Authors: Maimaiti Ayifu; Silamu Wushouer; Muhetaer Palidan
Addresses: College of Information Science and Engineering, Xinjiang University, Urumqi, 830046, China ' College of Information Science and Engineering, Xinjiang University, Urumqi, 830046, China ' College of Information Science and Engineering, Xinjiang University, Urumqi, 830046, China
Abstract: Uyghur, Kazak, and Kyrgyz (UKK languages) are agglutinative and low-resource languages with rich morphological features. Determining how to obtain a better general entity recognition method without relying on artificial features and resources is a problem that remains to be solved. In this paper, a hybrid neural network model based on bidirectional GRU (BiGRU)-CNN-CRF is proposed. This model uses concatenated vectors including affix vectors, part of speech vectors, and word vectors as inputs and constructs a deep neural network of BiGRU-CRF suitable for the recognition of UKK named entities. Finally, the global optimal labelling sequence is outputted by the conditional random field (CRF) layer. The experimental results show that this model can solve the problem of automatic recognition of named entities. In addition, the model has good robustness. The F1 value of UKK named entity recognition reached 93.11%, 90.29%, and 89.22% for the Uyghur, Kazak, and Kyrgyz languages, respectively.
Keywords: recurrent neural network; convolutional neural network; CNN; conditional random field; CRF; named entity recognition; Uyghur; Kazak; Kyrgyz.
International Journal of Information and Communication Technology, 2019 Vol.15 No.3, pp.223 - 242
Received: 03 Jul 2018
Accepted: 18 Jul 2018
Published online: 11 Oct 2019 *

### [Rows]
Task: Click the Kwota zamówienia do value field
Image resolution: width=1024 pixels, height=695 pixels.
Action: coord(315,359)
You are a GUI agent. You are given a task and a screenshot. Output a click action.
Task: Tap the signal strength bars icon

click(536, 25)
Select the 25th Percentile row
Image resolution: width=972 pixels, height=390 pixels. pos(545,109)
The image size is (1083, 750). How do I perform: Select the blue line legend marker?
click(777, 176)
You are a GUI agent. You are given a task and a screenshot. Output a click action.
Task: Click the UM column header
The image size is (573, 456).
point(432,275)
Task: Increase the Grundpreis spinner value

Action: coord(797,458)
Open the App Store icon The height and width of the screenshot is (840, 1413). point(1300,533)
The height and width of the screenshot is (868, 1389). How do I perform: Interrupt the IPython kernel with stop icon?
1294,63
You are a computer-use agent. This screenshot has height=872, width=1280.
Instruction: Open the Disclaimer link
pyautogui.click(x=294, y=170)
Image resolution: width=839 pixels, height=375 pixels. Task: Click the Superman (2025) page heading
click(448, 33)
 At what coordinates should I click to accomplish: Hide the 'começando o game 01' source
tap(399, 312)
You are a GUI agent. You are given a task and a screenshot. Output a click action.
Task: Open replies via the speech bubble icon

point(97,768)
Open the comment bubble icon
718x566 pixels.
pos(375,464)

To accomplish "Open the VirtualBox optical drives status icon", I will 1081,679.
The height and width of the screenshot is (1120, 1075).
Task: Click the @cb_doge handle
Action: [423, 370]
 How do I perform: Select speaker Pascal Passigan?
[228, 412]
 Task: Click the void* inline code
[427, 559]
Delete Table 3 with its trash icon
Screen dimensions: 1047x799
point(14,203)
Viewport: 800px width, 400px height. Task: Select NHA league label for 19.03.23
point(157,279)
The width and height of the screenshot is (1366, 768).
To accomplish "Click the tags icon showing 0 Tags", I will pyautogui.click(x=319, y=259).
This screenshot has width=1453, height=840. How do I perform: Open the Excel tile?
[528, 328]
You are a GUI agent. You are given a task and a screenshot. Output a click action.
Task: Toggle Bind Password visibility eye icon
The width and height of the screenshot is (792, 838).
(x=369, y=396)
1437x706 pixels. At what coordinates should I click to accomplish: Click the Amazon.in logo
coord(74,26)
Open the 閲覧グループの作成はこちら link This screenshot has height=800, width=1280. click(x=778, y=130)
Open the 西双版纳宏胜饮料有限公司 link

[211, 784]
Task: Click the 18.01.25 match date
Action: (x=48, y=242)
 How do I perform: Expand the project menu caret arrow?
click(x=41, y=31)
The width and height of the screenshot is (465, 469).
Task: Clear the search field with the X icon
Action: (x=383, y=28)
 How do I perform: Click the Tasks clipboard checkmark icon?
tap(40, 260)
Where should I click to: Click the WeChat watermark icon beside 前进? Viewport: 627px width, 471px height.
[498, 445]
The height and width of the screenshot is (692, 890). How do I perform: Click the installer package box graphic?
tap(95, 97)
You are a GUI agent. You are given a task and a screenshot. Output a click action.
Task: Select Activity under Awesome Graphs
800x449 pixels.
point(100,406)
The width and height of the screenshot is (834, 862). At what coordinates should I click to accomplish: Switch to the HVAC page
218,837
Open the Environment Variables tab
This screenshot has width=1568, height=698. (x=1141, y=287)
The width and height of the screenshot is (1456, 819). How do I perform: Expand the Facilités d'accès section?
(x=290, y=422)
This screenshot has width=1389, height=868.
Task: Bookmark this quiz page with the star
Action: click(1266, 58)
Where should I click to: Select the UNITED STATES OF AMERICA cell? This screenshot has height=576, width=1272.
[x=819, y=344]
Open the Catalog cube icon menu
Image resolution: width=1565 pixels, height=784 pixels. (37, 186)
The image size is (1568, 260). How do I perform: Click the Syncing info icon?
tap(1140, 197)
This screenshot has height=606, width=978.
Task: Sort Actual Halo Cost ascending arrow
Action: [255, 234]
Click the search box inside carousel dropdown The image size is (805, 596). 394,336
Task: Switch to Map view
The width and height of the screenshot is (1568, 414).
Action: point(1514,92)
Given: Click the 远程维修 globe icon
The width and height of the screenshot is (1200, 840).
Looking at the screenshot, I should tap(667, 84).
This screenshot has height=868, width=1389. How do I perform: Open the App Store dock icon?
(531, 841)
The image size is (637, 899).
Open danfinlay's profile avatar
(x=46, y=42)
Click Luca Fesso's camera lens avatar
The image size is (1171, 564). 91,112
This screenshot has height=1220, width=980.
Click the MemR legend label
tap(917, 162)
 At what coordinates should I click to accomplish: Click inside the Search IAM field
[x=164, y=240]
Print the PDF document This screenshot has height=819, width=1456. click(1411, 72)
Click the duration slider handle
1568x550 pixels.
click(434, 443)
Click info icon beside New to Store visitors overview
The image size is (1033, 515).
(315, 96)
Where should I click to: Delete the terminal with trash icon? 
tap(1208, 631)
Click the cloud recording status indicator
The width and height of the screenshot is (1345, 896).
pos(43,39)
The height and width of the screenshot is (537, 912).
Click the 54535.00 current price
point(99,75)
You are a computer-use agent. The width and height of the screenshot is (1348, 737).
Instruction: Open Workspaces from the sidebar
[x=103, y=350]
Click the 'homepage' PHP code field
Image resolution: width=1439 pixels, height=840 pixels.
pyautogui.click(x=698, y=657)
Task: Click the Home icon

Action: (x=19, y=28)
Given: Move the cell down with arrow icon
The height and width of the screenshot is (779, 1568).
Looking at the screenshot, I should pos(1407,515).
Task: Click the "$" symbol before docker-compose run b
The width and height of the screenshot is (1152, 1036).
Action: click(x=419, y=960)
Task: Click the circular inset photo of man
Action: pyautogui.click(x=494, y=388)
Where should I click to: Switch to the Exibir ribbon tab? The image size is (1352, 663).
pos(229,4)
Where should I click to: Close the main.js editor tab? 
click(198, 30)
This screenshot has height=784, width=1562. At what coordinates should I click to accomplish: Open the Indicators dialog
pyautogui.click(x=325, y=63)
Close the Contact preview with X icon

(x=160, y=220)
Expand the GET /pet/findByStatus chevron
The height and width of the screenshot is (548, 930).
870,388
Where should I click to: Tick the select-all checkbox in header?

### [Complete the following]
1 – Reproduce the stretch of the journal abstract from "Keywords: recurrent neural" through "Uyghur; Kazak; Kyrgyz.".
2 – Answer these questions using the journal abstract:
(a) Which layer outputs the global optimal labelling sequence?
(b) What F1 value did named entity recognition reach for Kazak?
(c) On what date was the paper received?

### [Expected responses]
1 –
Keywords: recurrent neural network; convolutional neural network; CNN; conditional random field; CRF; named entity recognition; Uyghur; Kazak; Kyrgyz.

2 –
(a) The conditional random field (CRF) layer
(b) 90.29%
(c) 03 Jul 2018